*WORK TASK:* Repeat only the stretch of lines below that runs from the line with "Task: Upvote the comment with orange arrow" through the line with "You are a computer-use", unaltered.

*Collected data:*
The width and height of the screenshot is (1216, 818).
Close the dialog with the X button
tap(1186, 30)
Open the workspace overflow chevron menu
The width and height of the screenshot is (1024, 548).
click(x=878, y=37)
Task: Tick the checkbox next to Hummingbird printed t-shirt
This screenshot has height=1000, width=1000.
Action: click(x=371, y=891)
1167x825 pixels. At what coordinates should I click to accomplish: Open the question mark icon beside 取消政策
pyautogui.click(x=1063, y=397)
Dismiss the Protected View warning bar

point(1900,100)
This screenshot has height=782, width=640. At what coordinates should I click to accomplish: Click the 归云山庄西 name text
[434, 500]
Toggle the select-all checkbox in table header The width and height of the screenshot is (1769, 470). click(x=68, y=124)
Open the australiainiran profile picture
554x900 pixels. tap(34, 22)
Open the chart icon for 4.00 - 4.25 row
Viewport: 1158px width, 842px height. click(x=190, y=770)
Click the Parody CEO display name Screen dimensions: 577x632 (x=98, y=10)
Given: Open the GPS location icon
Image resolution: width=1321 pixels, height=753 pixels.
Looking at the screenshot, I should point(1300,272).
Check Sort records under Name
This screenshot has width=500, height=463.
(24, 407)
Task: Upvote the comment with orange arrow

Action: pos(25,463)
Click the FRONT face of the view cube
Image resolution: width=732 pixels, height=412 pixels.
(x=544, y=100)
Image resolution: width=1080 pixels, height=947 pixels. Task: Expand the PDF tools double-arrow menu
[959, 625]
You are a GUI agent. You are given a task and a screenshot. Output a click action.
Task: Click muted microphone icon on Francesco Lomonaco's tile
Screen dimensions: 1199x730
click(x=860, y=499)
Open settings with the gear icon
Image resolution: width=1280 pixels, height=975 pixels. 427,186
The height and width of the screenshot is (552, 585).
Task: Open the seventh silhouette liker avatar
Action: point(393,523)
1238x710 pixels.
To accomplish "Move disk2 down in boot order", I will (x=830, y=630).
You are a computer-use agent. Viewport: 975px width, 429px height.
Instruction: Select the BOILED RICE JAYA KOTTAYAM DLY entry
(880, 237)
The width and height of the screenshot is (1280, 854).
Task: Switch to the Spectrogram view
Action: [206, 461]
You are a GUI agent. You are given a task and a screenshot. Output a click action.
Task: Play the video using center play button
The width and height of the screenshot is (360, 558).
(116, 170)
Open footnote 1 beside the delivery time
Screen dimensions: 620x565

*TASK RESULT:*
Task: Upvote the comment with orange arrow

Action: pos(25,463)
Click the FRONT face of the view cube
Image resolution: width=732 pixels, height=412 pixels.
(x=544, y=100)
Image resolution: width=1080 pixels, height=947 pixels. Task: Expand the PDF tools double-arrow menu
[959, 625]
You are a GUI agent. You are given a task and a screenshot. Output a click action.
Task: Click muted microphone icon on Francesco Lomonaco's tile
Screen dimensions: 1199x730
click(x=860, y=499)
Open settings with the gear icon
Image resolution: width=1280 pixels, height=975 pixels. 427,186
The height and width of the screenshot is (552, 585).
Task: Open the seventh silhouette liker avatar
Action: point(393,523)
1238x710 pixels.
To accomplish "Move disk2 down in boot order", I will (x=830, y=630).
You are a computer-use agent. Viewport: 975px width, 429px height.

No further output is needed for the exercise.